### About this exercise
Report each line of the listing that carries the word "label".

### Supplied records

Start of Block

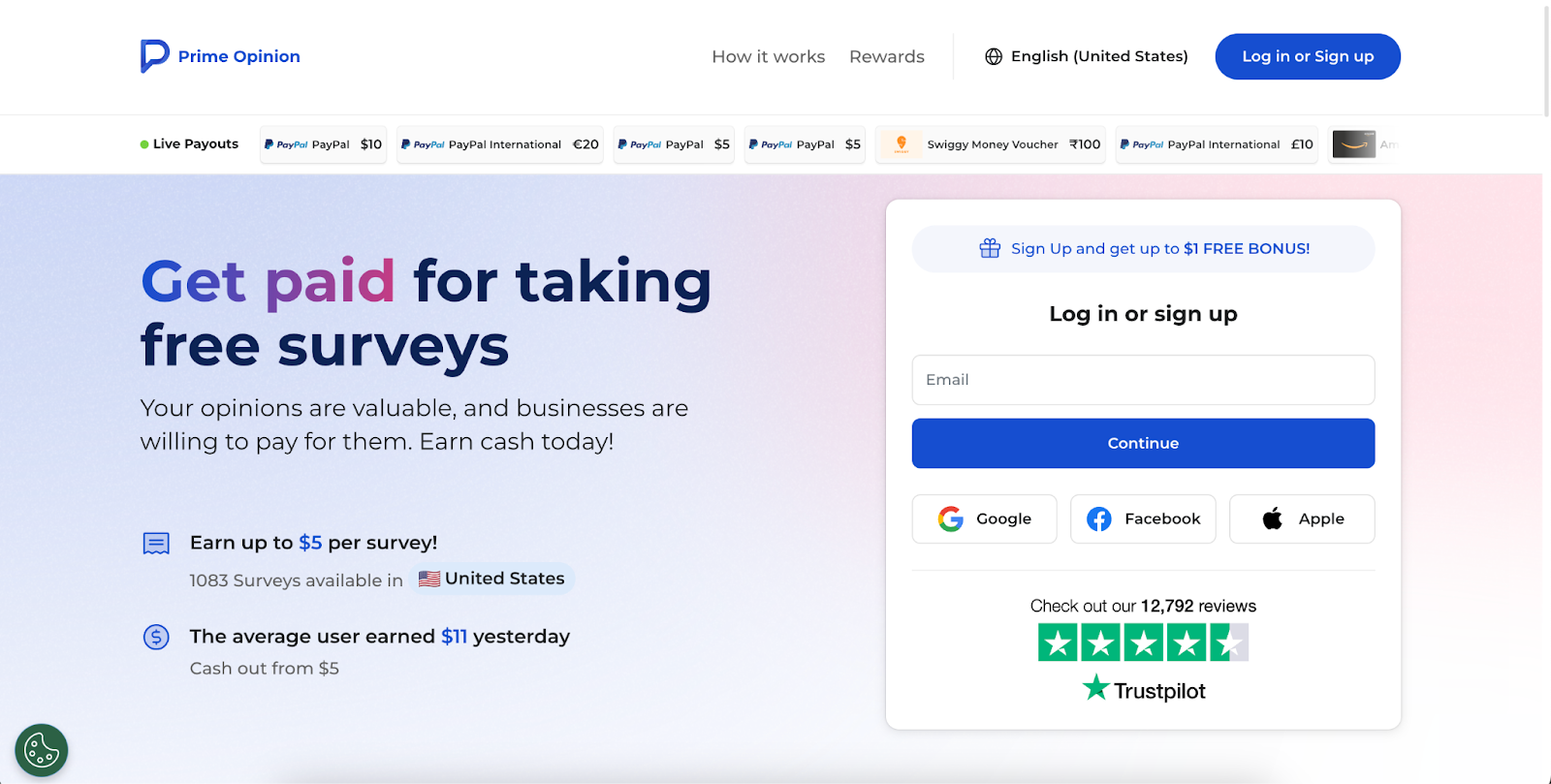Go to the Rewards menu item

pyautogui.click(x=886, y=57)
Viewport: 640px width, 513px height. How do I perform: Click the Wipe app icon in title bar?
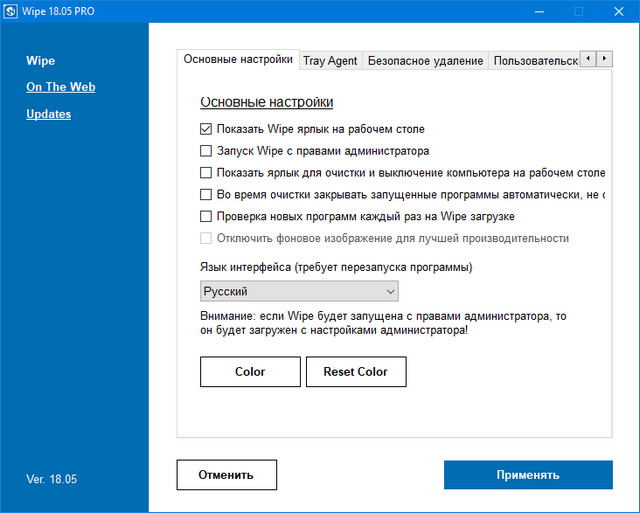pos(12,11)
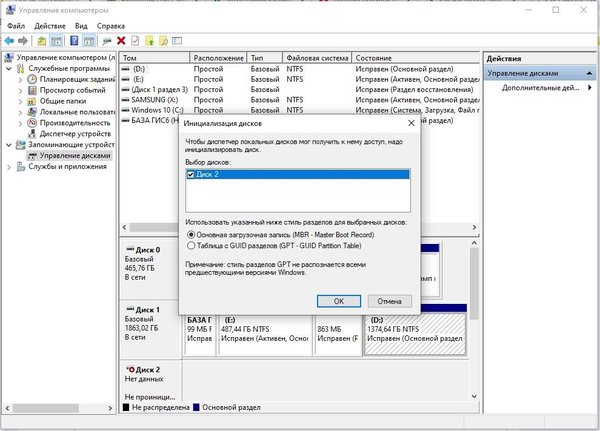The image size is (600, 431).
Task: Expand the Общие папки tree node
Action: (x=20, y=101)

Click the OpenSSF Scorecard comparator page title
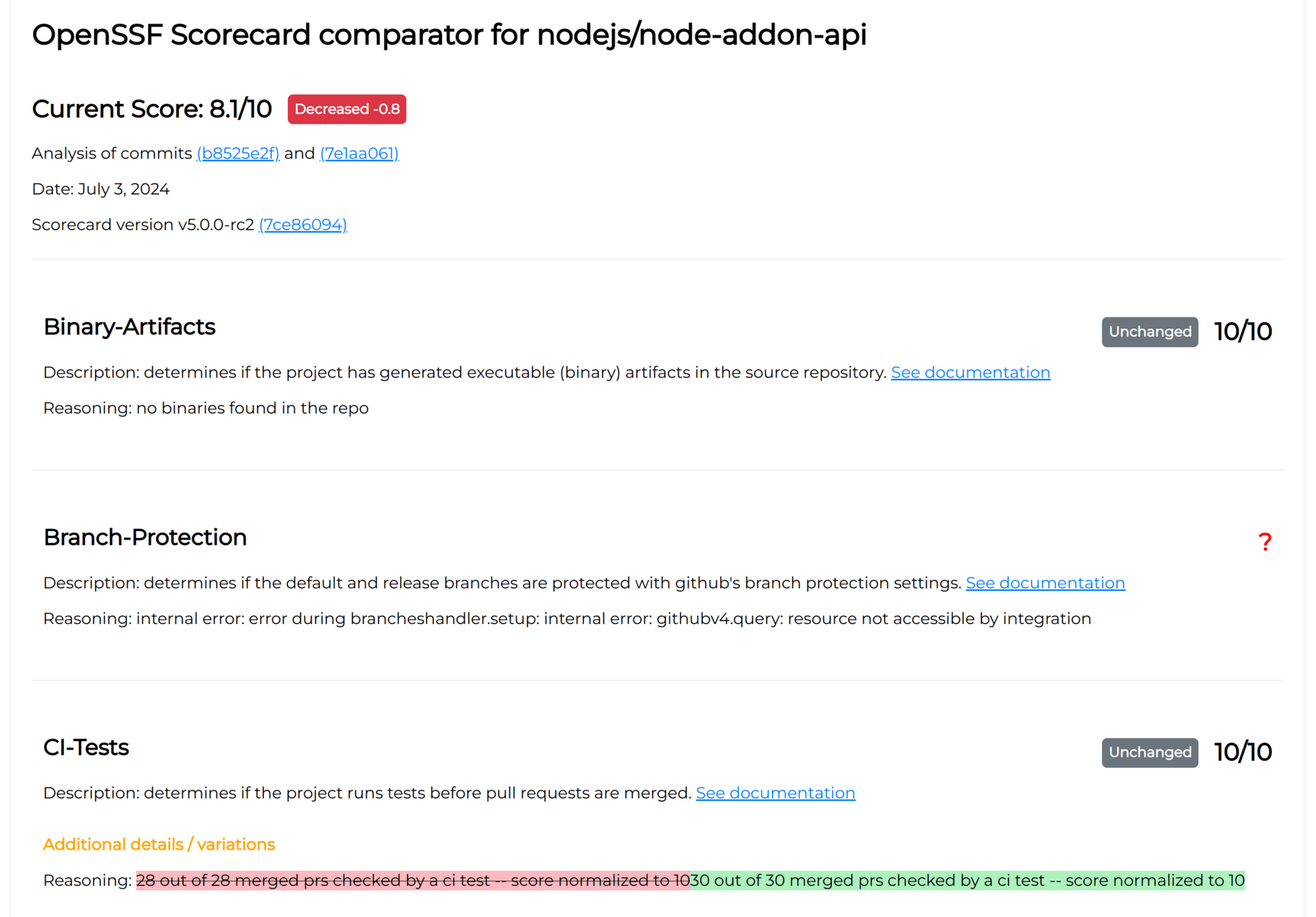click(449, 35)
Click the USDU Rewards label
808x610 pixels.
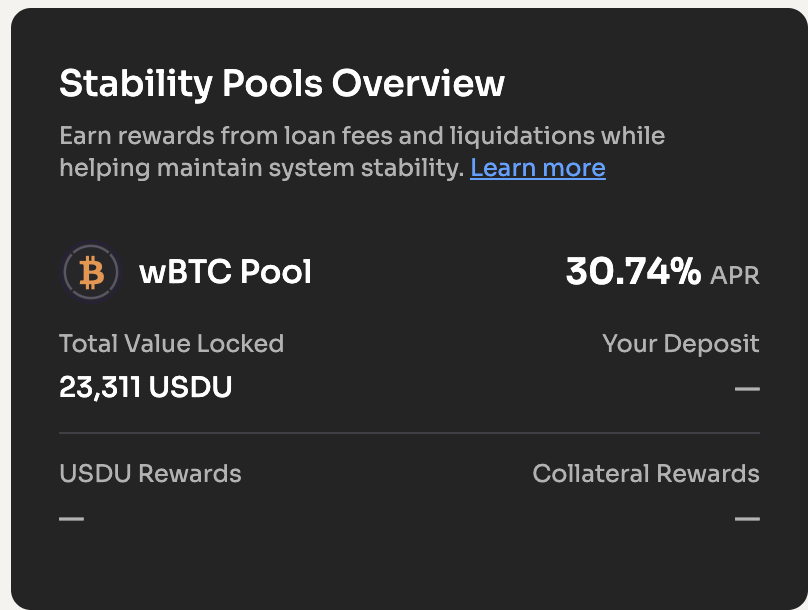coord(150,473)
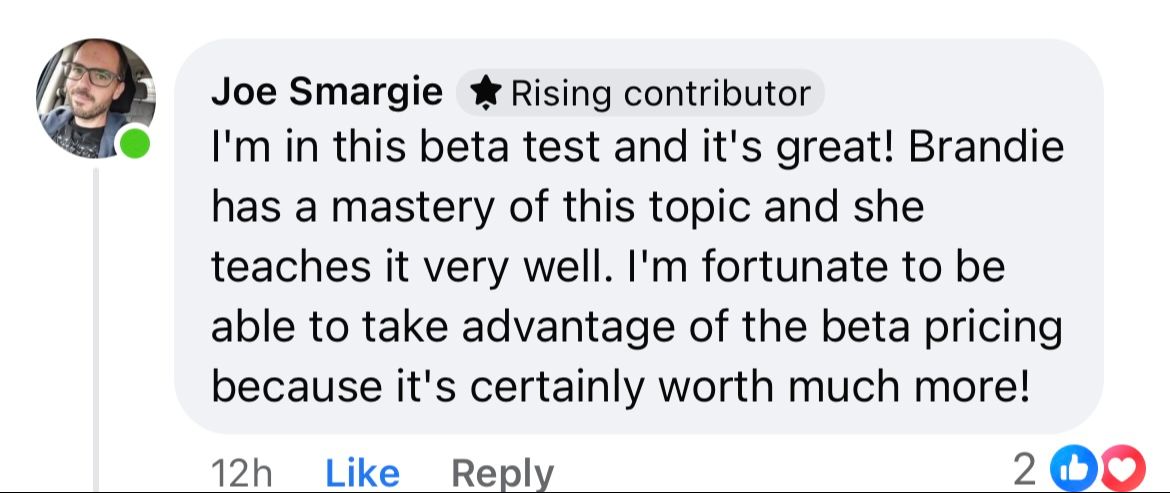This screenshot has height=493, width=1170.
Task: Open the 12h timestamp link
Action: click(x=243, y=472)
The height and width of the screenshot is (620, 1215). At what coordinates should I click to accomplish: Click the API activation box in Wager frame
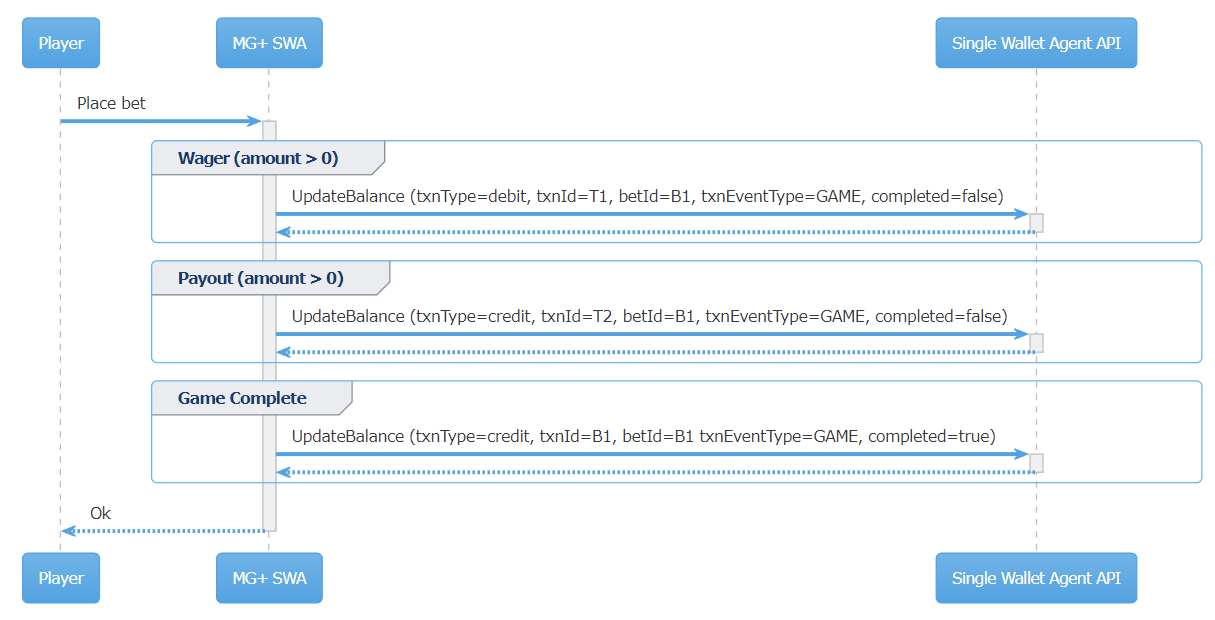coord(1036,223)
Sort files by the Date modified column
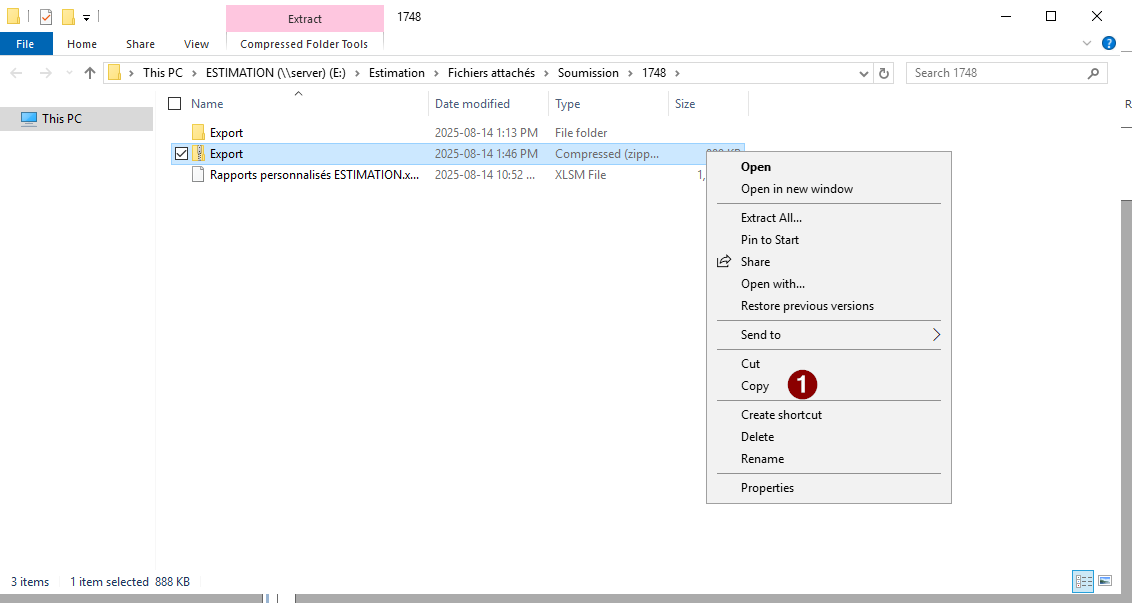 [472, 104]
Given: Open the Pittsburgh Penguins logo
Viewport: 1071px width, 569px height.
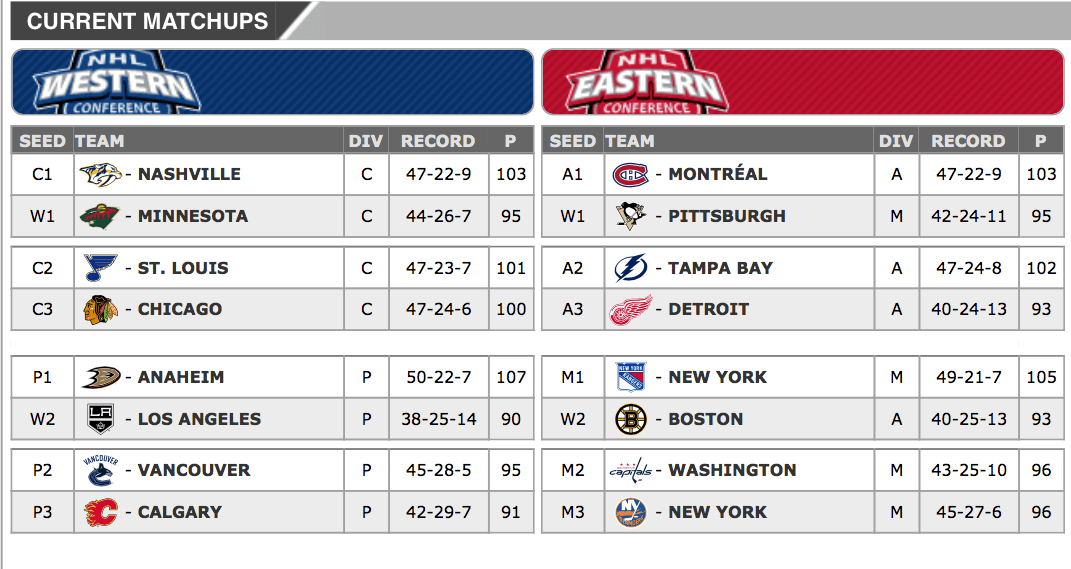Looking at the screenshot, I should [x=628, y=216].
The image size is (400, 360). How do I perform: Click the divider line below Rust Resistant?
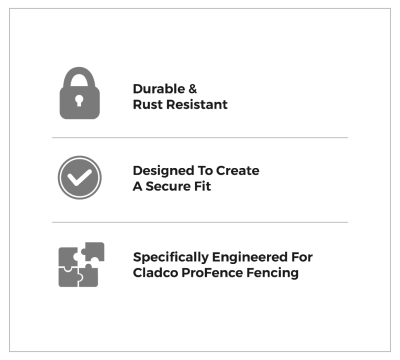click(200, 137)
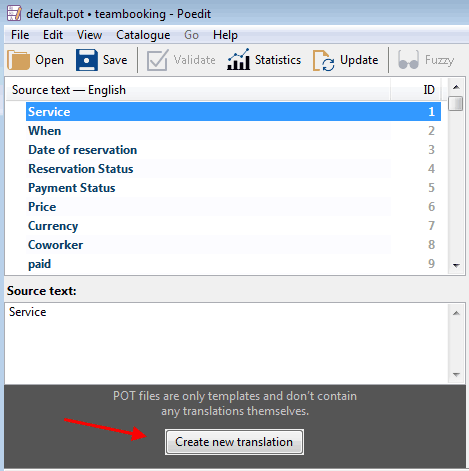Screen dimensions: 469x471
Task: Open the Edit menu
Action: [x=53, y=35]
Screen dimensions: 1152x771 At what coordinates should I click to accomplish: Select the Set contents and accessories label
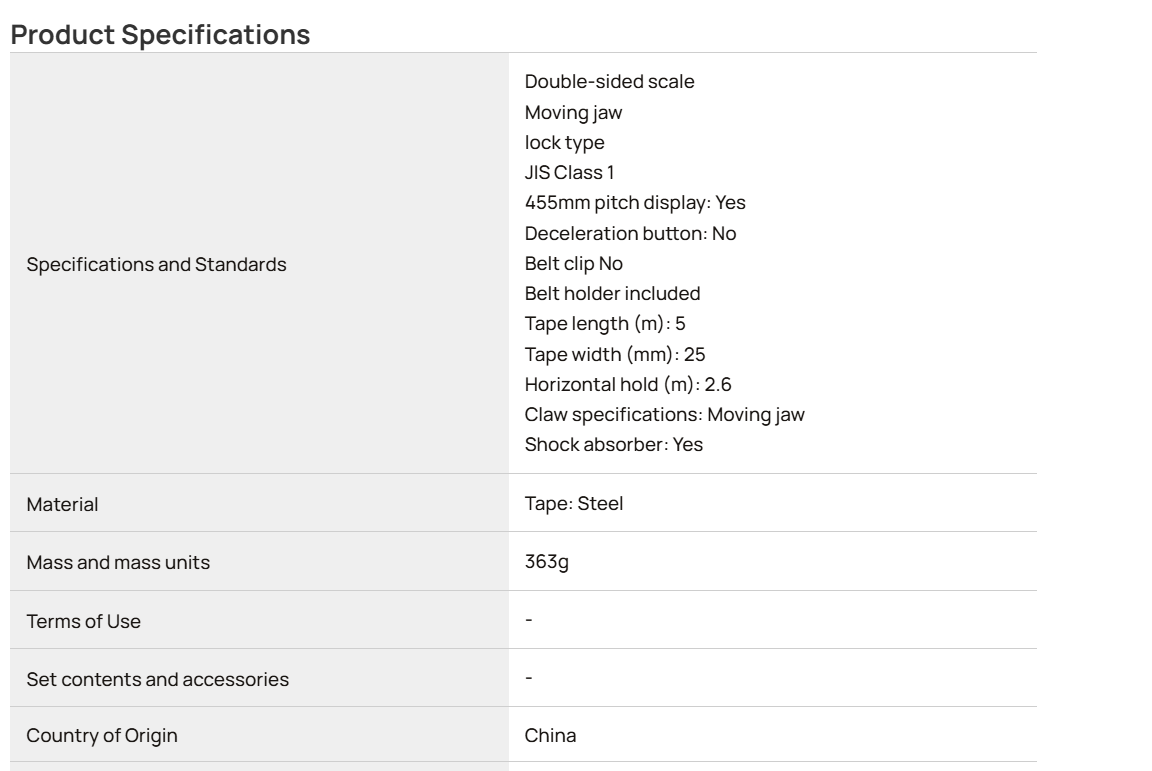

End of Block

### Reply
Click the USDU Rewards label
Screen dimensions: 1152x771 At what coordinates should I click to accomplish: Select the Set contents and accessories label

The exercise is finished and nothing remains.